Sering disebut penyakit mematikan, kanker bisa diatasi. Tidak menunda, berpikir rasional, dan fokus adalah kuncinya.
“Rasanya ini kemo gue yang terakhir.” Kalimat ini terucap dari mulut seorang teman yang beberapa kali saya temani menjalani kemoterapi. Tahun 2013 dokter menyampaikan hasil biopsi—kanker serviksnya sudah berada di stadium tiga. Berpacu dengan waktu, Riska, teman saya, tak mampu menandingi kecepatan sebaran sel kanker di tubuhnya. Awal tahun ini saya mengantarkannya ke pemakaman.

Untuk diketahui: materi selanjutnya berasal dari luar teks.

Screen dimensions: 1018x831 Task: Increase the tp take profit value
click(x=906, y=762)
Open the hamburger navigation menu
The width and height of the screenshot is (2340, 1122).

Riska bukan satu-satunya teman saya yang meninggal karena kanker. Sebelum Riska, saya memiliki empat orang teman yang juga meninggal karena kanker—kanker limfoma, kanker paru, kanker payudara, dan kanker colorectum. Haruskah penyakit kanker berakhir dengan kematian?
“Sebetulnya angka kematian bisa dikurangi. Tapi sebagian besar pasien datang ke kami itu sudah stadium tiga dan empat, karena tidak sadar adanya kanker, tidak mengetahui deteksi dini, dan juga tidak bisa menghindari atau mengubah gaya hidup,” jelas Prof. Dr. dr. Aru W. Sudoyo, Sp.PD, Ketua Umum Yayasan Kanker Indonesia. Padahal kalau segera dideteksi, pengobatan sesegera mungkin akan mengurangi risiko kematian.
Disebut sebagai penyakit mematikan memang benar, tapi sebetulnya kanker bukan pembunuh nomor satu. Di Indonesia, kanker menempati urutan ke-7 sebagai penyebab kematian akibat penyakit setelah stroke, tuberculosis, cedera, perinatal, dan diabetes mellitus. Meski begitu, bukan berarti kita santai saja menghadapi penyakit yang satu ini.